Details of the climate evolution during the Middle and Late Ordovician are increasingly debated, with implications for understanding both greenhouse-icehouse transitions and the Late Ordovician mass extinction. We applaud Buggisch et al. (2010) for attempting to distinguish among different alternatives of climate states during this time period using temperature estimates from the relatively robust phosphate-oxygen paleothermometer as recorded in conodonts and fish teeth. However, we think they have made an error in plotting the position of their Minnesota samples relative to the Deicke K-bentonite (DKb).
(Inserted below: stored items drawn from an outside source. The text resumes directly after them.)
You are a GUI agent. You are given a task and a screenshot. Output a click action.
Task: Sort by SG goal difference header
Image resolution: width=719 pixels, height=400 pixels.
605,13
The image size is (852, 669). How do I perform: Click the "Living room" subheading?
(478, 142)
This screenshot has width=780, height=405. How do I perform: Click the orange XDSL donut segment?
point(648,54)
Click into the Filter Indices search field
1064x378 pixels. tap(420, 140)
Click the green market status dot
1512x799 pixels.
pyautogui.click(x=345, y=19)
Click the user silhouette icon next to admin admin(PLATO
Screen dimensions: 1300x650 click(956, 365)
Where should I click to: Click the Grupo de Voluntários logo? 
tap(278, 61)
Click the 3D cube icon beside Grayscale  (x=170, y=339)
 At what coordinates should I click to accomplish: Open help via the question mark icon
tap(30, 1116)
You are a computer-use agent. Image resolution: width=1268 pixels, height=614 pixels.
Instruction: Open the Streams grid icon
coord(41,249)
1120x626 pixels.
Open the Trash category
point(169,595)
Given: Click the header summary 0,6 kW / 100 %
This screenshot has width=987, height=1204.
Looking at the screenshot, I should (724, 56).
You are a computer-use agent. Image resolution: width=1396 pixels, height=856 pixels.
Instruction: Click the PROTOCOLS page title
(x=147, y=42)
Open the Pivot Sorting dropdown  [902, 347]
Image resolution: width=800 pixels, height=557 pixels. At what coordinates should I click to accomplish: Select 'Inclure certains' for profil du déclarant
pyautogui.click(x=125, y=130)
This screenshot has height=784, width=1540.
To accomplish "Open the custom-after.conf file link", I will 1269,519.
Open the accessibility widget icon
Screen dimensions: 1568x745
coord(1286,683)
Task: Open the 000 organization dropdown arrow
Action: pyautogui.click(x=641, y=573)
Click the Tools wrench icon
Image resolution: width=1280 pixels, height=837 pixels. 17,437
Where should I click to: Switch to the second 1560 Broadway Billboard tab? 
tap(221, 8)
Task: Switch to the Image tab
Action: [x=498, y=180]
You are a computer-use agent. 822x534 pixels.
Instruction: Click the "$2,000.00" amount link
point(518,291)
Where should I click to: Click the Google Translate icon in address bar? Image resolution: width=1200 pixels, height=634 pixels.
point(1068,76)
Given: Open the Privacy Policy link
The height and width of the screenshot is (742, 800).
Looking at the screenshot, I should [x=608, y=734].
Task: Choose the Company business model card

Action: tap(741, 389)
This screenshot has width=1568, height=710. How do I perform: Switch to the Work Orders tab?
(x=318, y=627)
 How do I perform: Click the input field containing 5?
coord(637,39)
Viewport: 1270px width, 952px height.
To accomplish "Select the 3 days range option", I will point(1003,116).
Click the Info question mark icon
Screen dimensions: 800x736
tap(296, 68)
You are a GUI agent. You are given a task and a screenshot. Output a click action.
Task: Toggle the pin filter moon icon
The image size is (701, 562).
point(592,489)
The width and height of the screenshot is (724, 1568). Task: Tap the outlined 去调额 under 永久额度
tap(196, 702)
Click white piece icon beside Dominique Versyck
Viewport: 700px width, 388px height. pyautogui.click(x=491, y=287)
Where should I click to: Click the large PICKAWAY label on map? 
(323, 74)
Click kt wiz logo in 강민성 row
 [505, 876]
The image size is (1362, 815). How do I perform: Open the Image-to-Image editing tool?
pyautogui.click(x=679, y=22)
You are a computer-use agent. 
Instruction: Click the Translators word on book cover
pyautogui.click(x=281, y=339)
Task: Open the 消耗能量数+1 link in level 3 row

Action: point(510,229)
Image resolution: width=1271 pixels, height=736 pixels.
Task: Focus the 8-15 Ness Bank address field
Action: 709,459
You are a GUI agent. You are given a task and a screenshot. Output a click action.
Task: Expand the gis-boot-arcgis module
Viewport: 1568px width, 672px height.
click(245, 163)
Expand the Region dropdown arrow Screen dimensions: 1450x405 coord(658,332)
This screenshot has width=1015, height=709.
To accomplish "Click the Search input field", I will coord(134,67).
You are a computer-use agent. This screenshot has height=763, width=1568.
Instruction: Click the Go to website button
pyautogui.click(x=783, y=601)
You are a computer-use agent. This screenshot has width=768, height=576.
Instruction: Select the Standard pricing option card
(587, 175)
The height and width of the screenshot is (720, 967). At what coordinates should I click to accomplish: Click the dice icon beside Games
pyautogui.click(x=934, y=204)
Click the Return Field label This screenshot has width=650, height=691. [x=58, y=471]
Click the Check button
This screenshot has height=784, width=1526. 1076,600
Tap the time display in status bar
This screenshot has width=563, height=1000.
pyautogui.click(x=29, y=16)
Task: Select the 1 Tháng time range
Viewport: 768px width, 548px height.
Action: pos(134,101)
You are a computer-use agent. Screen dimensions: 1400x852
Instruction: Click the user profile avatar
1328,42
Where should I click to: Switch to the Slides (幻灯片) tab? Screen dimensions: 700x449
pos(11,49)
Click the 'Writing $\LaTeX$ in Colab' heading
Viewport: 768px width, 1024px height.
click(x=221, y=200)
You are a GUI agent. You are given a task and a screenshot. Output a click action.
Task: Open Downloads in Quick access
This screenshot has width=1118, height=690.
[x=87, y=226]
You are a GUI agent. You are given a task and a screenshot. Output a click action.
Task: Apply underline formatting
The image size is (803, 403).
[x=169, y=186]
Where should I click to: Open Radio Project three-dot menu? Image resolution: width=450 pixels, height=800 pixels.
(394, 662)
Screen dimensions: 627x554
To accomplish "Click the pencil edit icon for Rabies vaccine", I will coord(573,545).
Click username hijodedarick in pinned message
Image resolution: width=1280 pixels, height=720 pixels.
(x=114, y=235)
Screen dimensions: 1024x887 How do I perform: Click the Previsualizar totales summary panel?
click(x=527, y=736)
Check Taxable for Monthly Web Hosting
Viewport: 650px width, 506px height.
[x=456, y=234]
This error does not diminish the importance of their data, but it does remove support for their conclusion that the volcanic eruption that led to the deposition of the DKb initiated a short-term cooling event of at least 6 °C, and possibly a first short-term glacial episode during the Late Ordovician.
Buggisch et al. plotted none of their samples below the DKb (their figures 1 and 2). A critical review of the original stratigraphic description of the location of the conodont samples for the Minnesota section (Thompson, 1959; Webers, 1966), as described in their supplementary data set (Table DR1 in GSA Data Repository item 2010087), indicates that eight samples predate the Deicke eruption. This includes the sample with the highest δ18O value (Fig. 1). Samples with sample letters “Pl” (see Table DR1 in Buggisch et al.’s Data Repository) are from the Cummingsville Annex Section (CAS), which has been described in detail by several researchers (Sloan, 1987; Thompson, 1959; Webers, 1966). Specifically, we argue that samples Pl10/11, Pl12, Pl13, both of the Pl14 samples, Pl16, and Pl16A are from below the DKb, with sample Pl16 (described as collected from a shale that is associated with a bentonite [Webers, 1966]) occurring directly below the DKb, because
The bentonite has been identified and described as the DKb (Sloan, 1987).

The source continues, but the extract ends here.